The word "Toscana" marks the lines to find; copy every such line from the data below.

------

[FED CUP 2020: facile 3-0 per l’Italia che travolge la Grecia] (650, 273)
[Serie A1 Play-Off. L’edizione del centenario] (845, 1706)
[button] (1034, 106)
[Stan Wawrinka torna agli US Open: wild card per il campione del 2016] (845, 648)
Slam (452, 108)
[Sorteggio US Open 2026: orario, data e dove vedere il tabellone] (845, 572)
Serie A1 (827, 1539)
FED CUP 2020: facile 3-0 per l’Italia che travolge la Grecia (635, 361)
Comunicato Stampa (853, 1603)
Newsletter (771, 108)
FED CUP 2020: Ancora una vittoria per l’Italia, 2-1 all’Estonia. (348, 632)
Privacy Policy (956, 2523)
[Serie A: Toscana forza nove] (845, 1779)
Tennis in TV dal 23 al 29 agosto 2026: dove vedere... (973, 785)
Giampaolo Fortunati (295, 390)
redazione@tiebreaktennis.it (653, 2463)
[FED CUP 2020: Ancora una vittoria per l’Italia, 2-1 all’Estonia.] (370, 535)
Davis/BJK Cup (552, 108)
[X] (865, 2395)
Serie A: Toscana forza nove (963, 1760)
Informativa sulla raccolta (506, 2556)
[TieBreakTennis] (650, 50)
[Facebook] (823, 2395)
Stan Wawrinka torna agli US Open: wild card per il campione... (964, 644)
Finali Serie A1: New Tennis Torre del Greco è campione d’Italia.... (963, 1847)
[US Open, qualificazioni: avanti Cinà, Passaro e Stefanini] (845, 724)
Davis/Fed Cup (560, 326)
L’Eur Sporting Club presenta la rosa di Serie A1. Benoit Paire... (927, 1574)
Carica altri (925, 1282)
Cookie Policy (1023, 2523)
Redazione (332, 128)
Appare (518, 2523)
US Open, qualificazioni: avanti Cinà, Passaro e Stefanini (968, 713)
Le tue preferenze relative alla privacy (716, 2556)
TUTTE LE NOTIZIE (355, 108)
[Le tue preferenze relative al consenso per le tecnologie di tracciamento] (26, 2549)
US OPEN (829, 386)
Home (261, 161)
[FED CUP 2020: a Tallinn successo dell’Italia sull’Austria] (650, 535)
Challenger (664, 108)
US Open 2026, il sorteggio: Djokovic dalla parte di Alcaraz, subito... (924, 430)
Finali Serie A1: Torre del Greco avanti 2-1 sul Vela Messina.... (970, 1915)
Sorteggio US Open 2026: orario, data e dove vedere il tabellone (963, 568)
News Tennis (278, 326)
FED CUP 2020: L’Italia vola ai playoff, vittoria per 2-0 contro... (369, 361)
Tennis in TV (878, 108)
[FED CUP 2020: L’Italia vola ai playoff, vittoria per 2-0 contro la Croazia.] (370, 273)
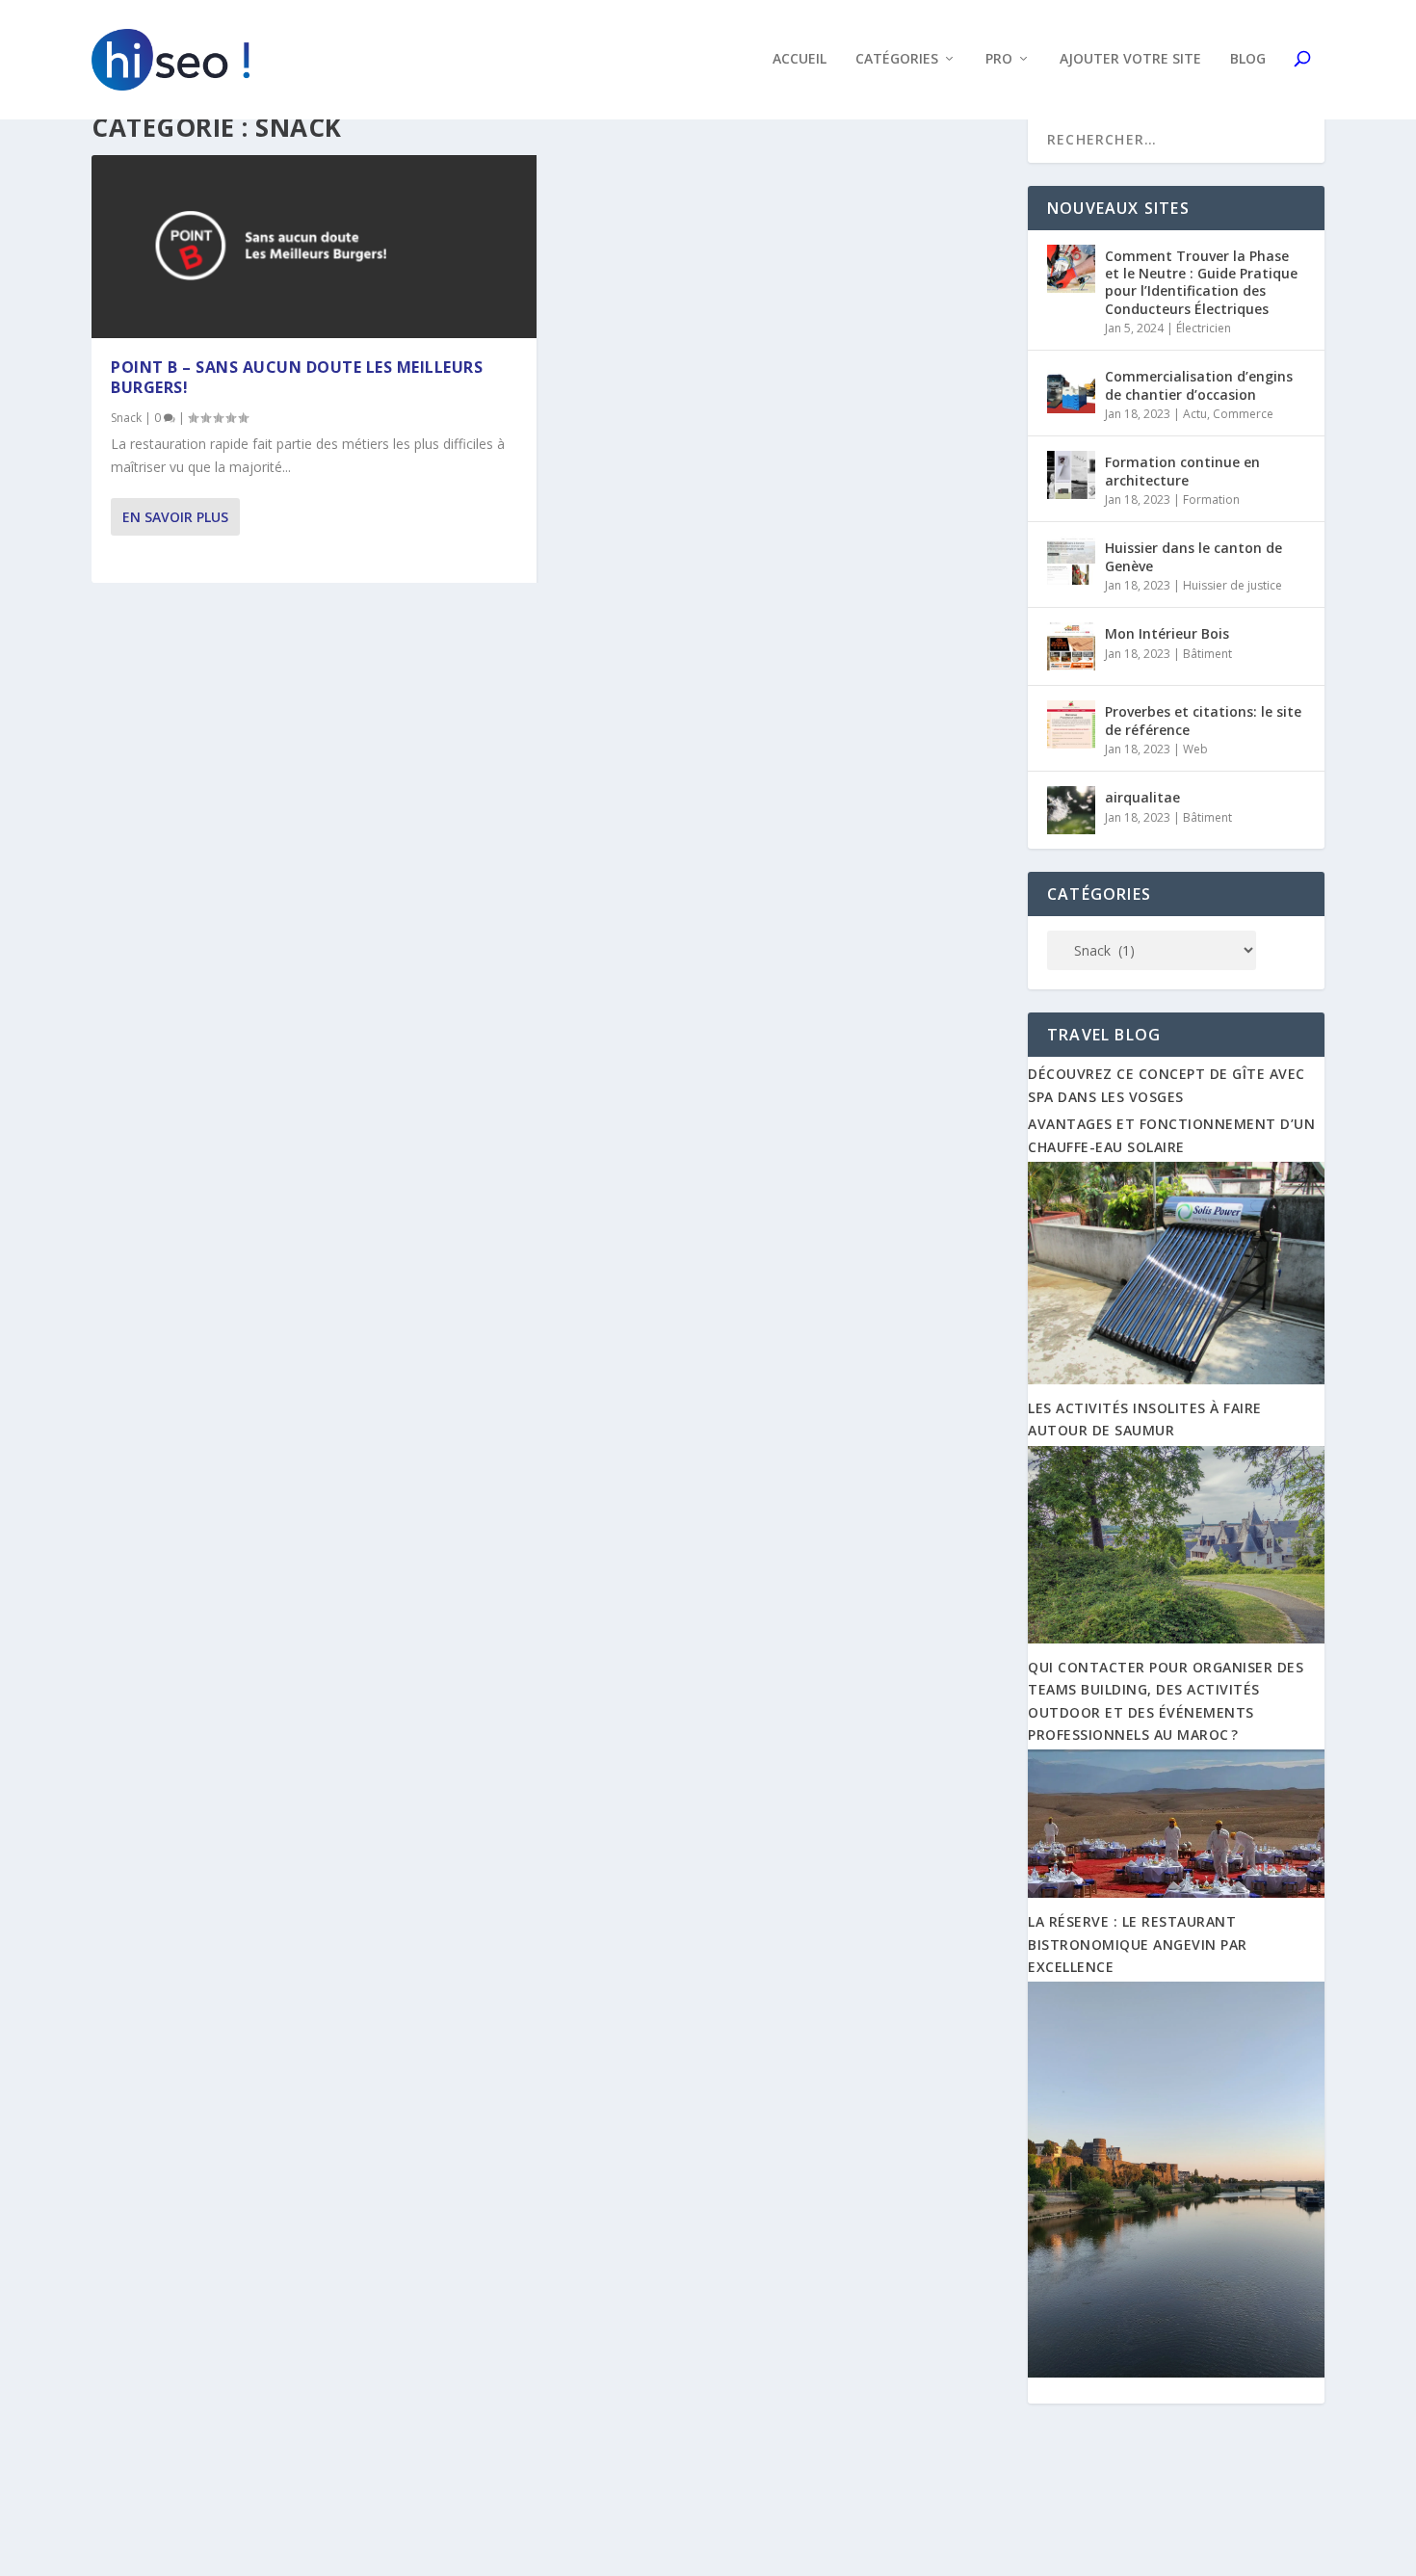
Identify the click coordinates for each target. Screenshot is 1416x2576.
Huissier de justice (1232, 585)
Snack (126, 417)
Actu (1195, 414)
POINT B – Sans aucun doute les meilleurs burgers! (297, 377)
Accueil (799, 59)
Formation (1211, 499)
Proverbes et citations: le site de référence (1203, 720)
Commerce (1243, 414)
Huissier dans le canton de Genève (1193, 556)
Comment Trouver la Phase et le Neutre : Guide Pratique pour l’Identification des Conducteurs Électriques (1201, 282)
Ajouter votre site (1130, 59)
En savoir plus (175, 517)
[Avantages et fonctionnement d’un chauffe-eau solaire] (1176, 1379)
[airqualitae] (1071, 810)
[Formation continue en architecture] (1071, 475)
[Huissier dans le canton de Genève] (1071, 561)
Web (1195, 749)
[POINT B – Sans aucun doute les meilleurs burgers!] (314, 246)
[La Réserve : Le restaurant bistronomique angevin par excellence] (1176, 2372)
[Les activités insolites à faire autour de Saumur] (1176, 1638)
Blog (1248, 59)
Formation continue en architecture (1182, 470)
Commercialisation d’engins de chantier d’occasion (1199, 385)
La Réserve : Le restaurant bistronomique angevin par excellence (1137, 1944)
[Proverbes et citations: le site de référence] (1071, 724)
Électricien (1203, 328)
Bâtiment (1207, 653)
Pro (998, 59)
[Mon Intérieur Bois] (1071, 646)
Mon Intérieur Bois (1167, 633)
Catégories (896, 59)
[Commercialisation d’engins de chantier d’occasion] (1071, 389)
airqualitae (1142, 797)
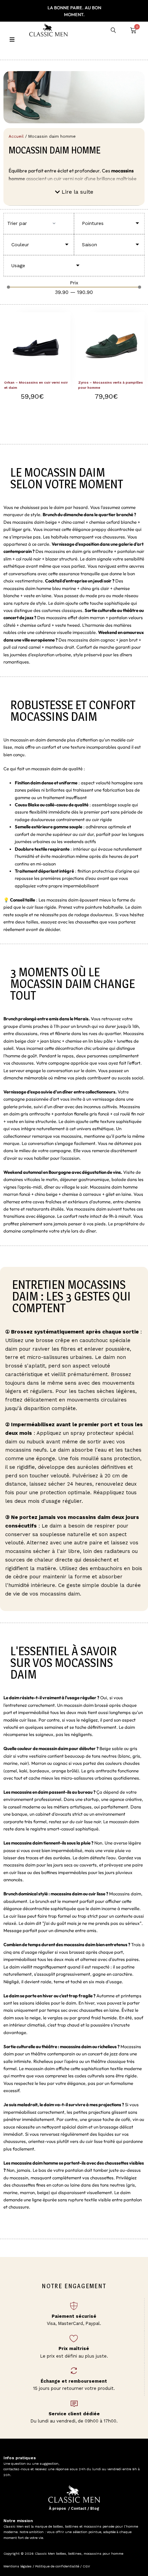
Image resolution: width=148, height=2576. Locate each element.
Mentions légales (17, 2566)
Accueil (16, 136)
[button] (74, 192)
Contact (78, 2508)
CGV (86, 2566)
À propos (57, 2508)
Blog (94, 2508)
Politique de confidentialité (57, 2566)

------

**ANSWER FOR THE TASK**
[Serie A: Toscana forza nove] (845, 1779)
Serie A: Toscana forza nove (963, 1760)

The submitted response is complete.